Werden die personenbezogenen Daten in ein Drittland übermittelt, beispielsweise weil der Auftragsverarbeiter dort seinen Sitz hat, müssen darüber hinaus die Vorschriften der Art. 44 ff. DS-GVO berücksichtigt werden. Insbesondere Datenübertragungen in die USA sind problematisch, da dort kaum ein angemessenes Schutzniveau gewährleistet werden kann, welches für die Rechtmäßigkeit der Übermittlung allerdings zwingend erforderlich ist. Insgesamt sollten möglichst Anbieter und Dienstleister aus der EU bzw. dem EWR gewählt werden.

Neben den Zulässigkeitsanforderungen der Datenverarbeitung müssen auch geeignete technische und organisatorische Maßnahmen (TOM) umgesetzt werden, um die Sicherheit der Daten zu gewährleisten. Dementsprechend muss ein Tool gewählt werden, dass einige Mindest-Sicherheitsanforderungen erfüllt und es dem Administrator der Videokonferenz erlaubt, weitere Einstellungen vorzunehmen. Besonders wichtig sind die Verschlüsselung der Datenübertragung, ein spezifisches Rollen- & Berechtigungskonzepts sowie regelmäßige Updates.

Unter Umständen muss zusätzlich eine Datenschutzfolgenabschätzung (DSFA, Art. 35 DS-GVO) durchgeführt werden. Dies ist insbesondere dann der Fall, wenn regelmäßig besondere Kategorien von Daten gem. Art. 9 DS-GVO (z. B. Gesundheitsdaten, Religionszugehörigkeit) betroffen sind.

Sollte der Schutz personenbezogener Daten im Rahmen der Videokonferenzen durch den Verantwortlichen oder den Auftragsverarbeiter verletzt werden („Datenpanne“), müssen auch hier die Meldepflichten nach Art. 33, 34 DS-GVO beachtet und die Fristen eingehalten werden.
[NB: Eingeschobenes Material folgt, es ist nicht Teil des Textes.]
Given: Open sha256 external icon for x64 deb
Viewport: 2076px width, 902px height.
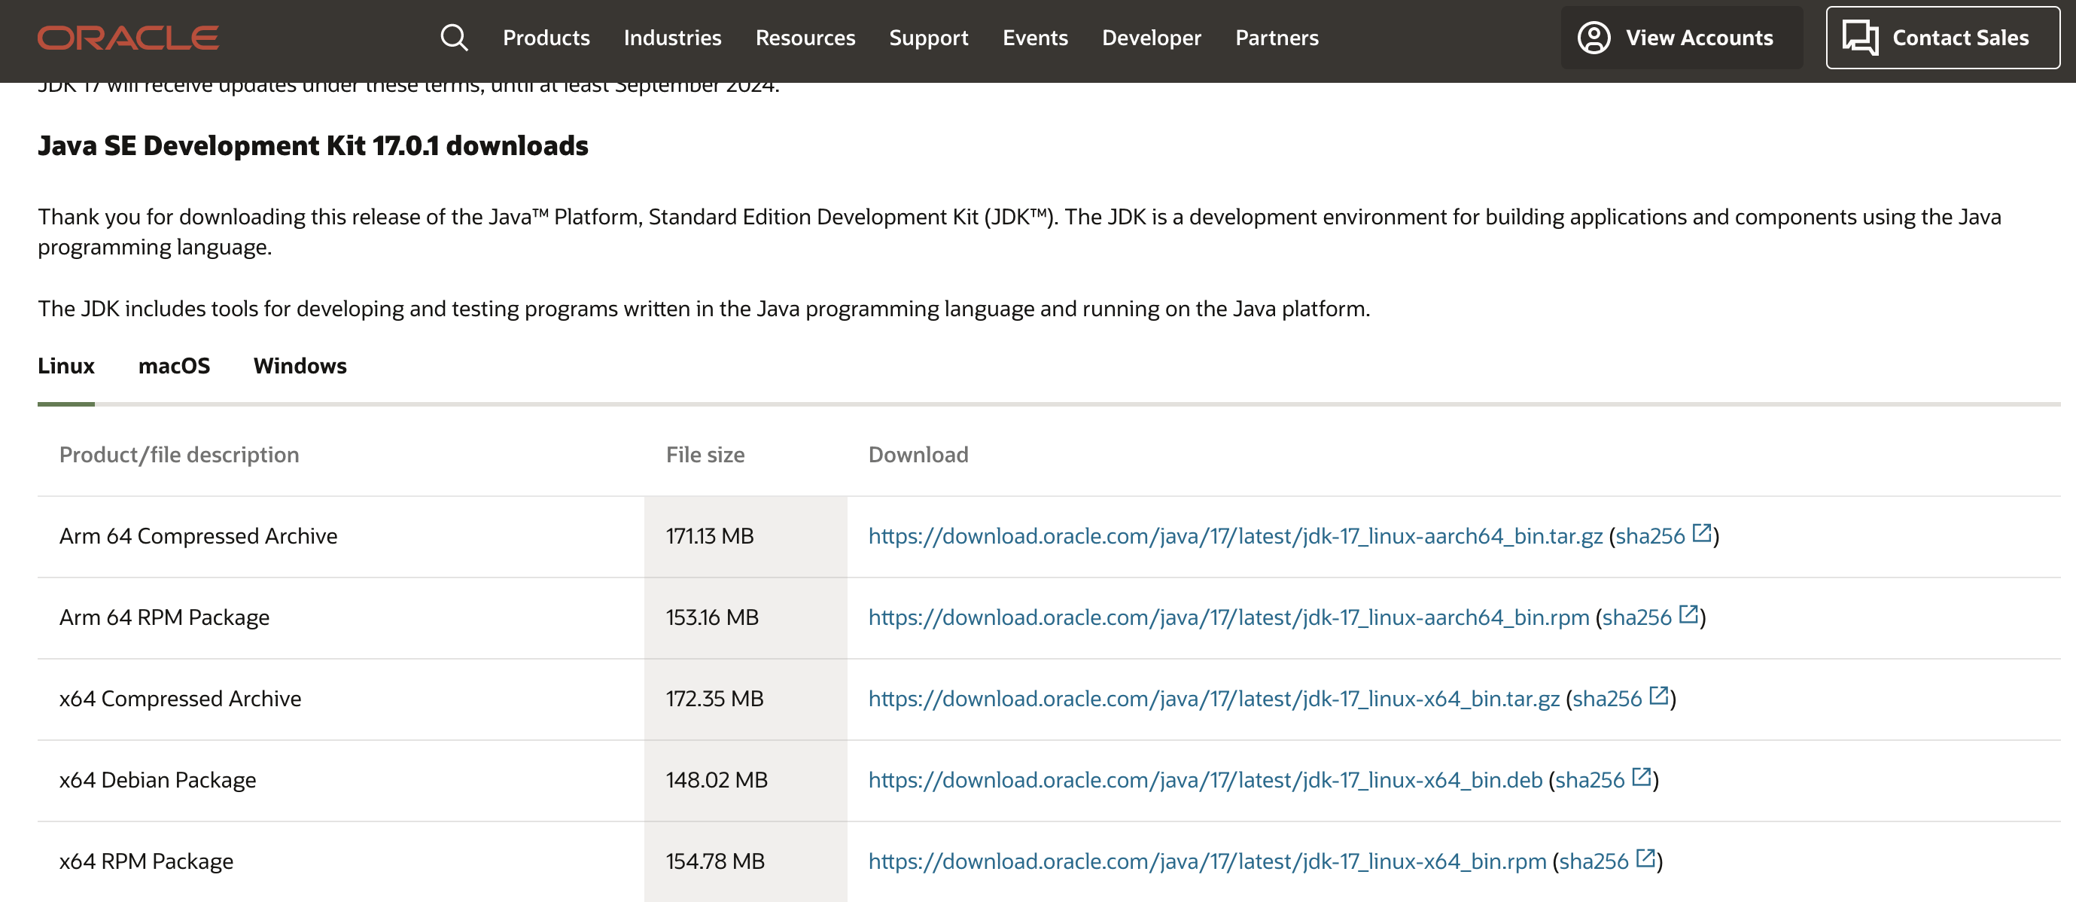Looking at the screenshot, I should coord(1641,777).
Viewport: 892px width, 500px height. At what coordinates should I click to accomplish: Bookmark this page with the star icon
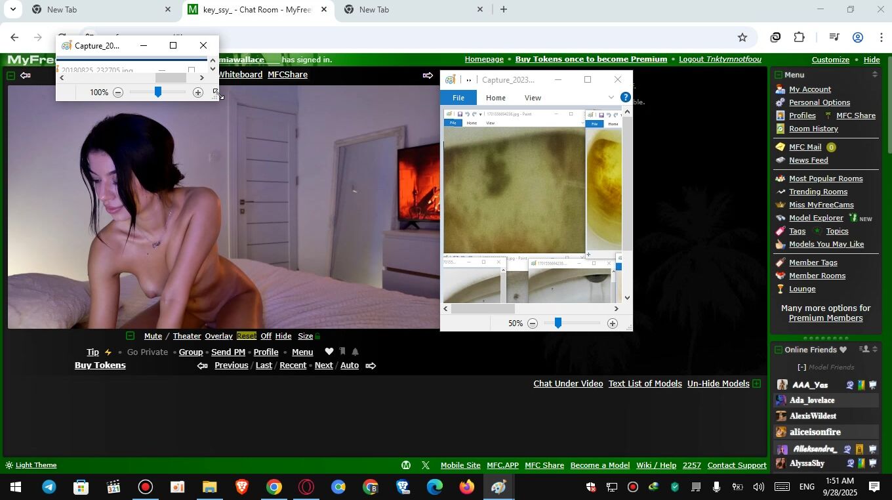point(742,37)
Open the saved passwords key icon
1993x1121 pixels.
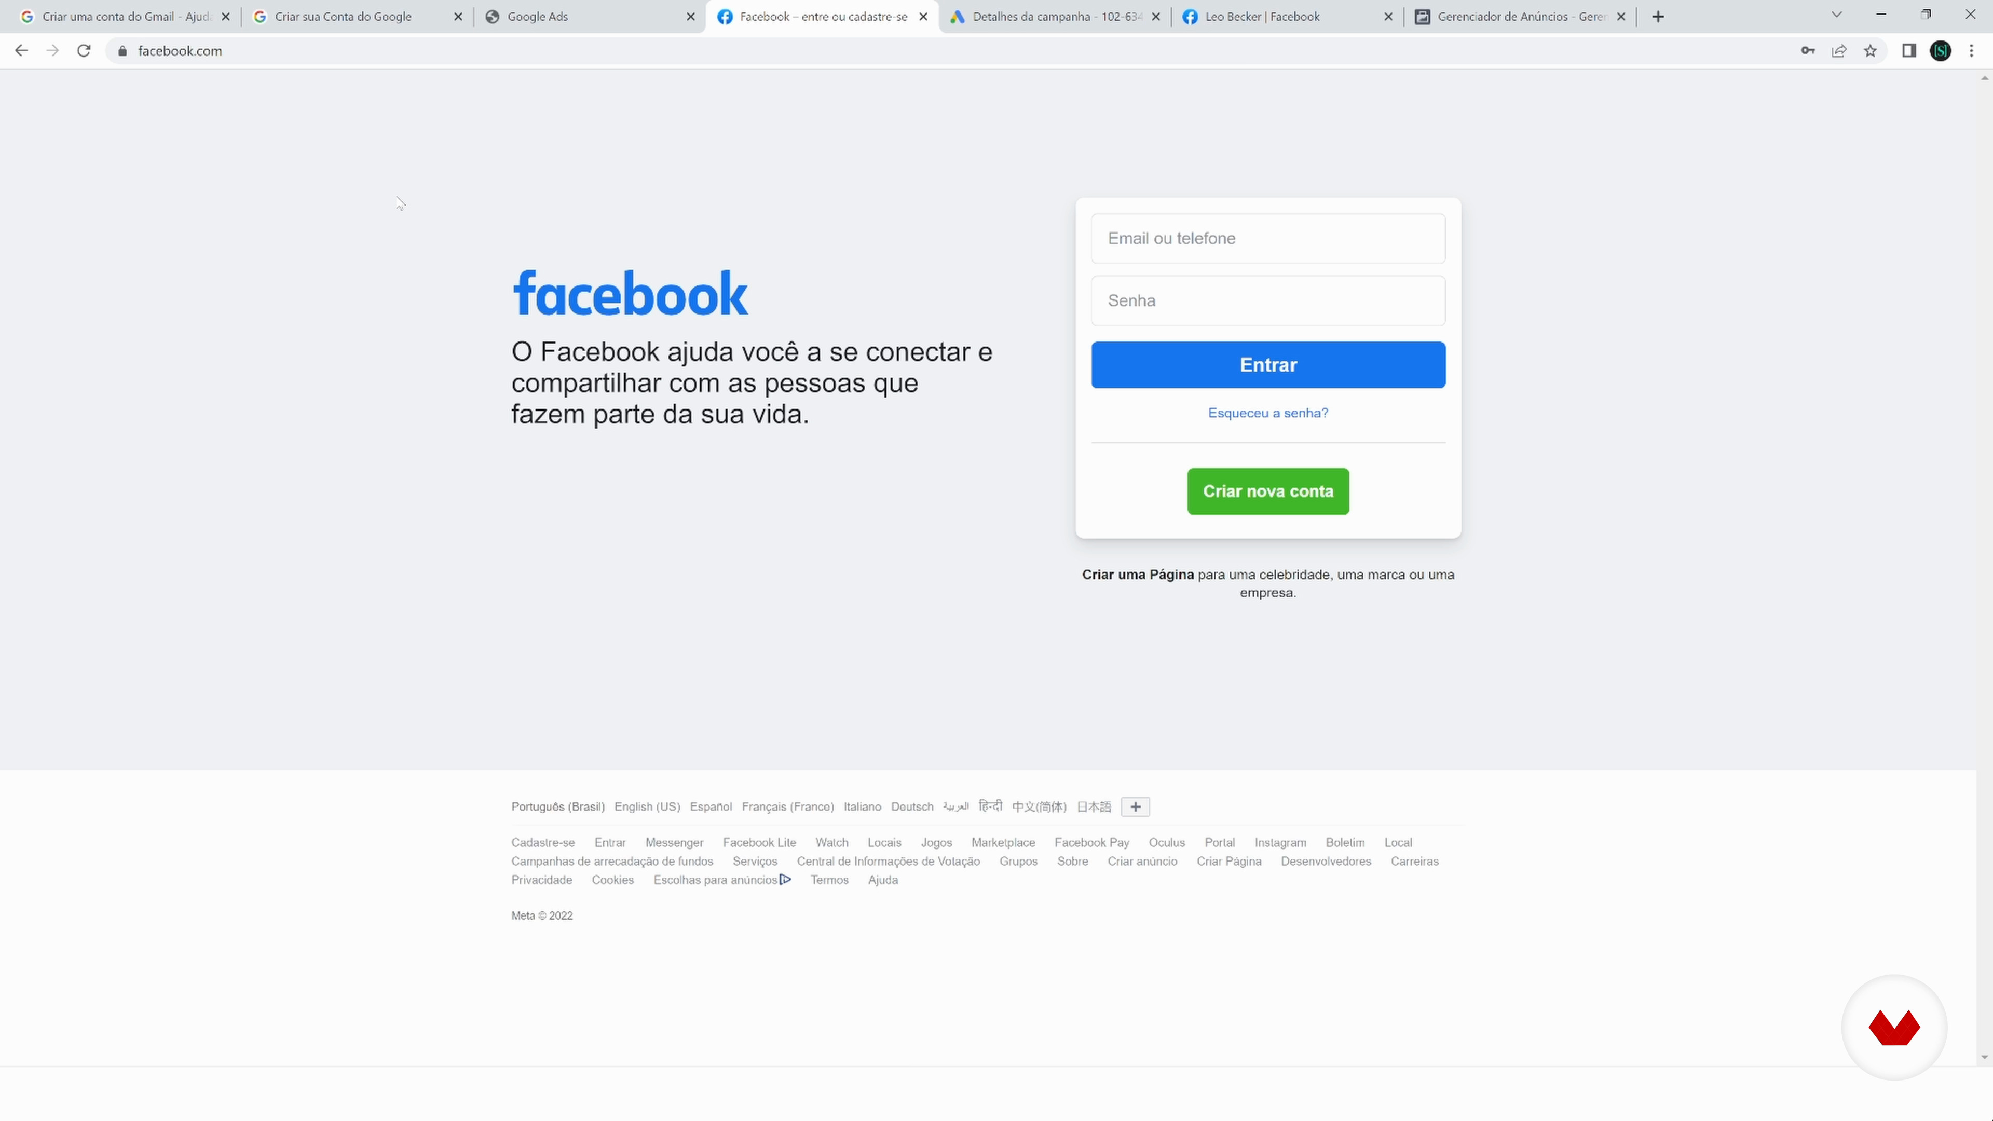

Dies ist beispielsweise schon dann der Fall, wenn ein Teilnehmer seinen Bildschirm teilt und eine E-Mail in der Vorschau einfliegt. In diesem Moment erhalten die übrigen Teilnehmer Kentnis vom Absender, dem Betreff und einem Teil des Inhalts. Je nach Inhalt der Mail kann das für den Betroffenen schwerwiegende Folgen haben.